Они снова переглянулись, теперь с долей понимания и страха в глазах.
– А почему нет? Что ты, Машуль, что ты, Павлуш, оба способные, музыку вы чувствуете и друг друга тоже сможете подхватить, а это в ансамбле как раз самое важное.
Маша сидела и не верила своим ушам. Чтобы на такое мероприятие и с Павликом за одним роялем – звучит как безумие.

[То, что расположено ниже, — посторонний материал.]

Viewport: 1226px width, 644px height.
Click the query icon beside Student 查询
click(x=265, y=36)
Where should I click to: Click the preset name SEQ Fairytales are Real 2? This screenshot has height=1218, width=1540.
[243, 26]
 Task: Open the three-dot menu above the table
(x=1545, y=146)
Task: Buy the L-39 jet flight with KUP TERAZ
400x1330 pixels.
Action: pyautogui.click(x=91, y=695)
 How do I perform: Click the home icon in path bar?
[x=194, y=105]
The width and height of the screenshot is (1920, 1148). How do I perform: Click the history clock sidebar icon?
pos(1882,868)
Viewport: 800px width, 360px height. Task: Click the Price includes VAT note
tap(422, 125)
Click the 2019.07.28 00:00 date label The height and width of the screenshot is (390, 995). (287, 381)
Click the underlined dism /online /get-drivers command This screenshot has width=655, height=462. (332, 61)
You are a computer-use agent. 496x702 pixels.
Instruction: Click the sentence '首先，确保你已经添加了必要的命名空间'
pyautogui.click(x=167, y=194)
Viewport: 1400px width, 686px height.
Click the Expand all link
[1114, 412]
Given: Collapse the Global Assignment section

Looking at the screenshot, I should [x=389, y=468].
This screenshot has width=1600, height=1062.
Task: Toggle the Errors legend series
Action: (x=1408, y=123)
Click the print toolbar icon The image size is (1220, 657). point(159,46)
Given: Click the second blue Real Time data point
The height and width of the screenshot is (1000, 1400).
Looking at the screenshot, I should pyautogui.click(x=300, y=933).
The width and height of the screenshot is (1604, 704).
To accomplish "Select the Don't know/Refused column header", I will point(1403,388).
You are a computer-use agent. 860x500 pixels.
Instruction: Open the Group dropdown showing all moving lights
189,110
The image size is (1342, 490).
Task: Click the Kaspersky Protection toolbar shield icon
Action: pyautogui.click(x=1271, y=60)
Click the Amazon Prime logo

– Подождите, – начал аккуратно Паша, обращаясь к Нине Викторовне. – Но мы же никогда не выступали в ансамбле. Это ведь надо учить что-то новое...
– А я вам не предлагаю учить что-то новое, – поспешила сказать она, после чего у ребят как гора с плеч упала. – Помните, ещё в прошлом году я с каждым по отдельности разбирала «Летний дождь» Строганова? Всё хотела кому-то из вас добавить в программу и не получалось. Ну вот почему бы вам не попробовать сыграть его вместе – с партиями вы знакомы, и за три месяца как раз быстро управитесь.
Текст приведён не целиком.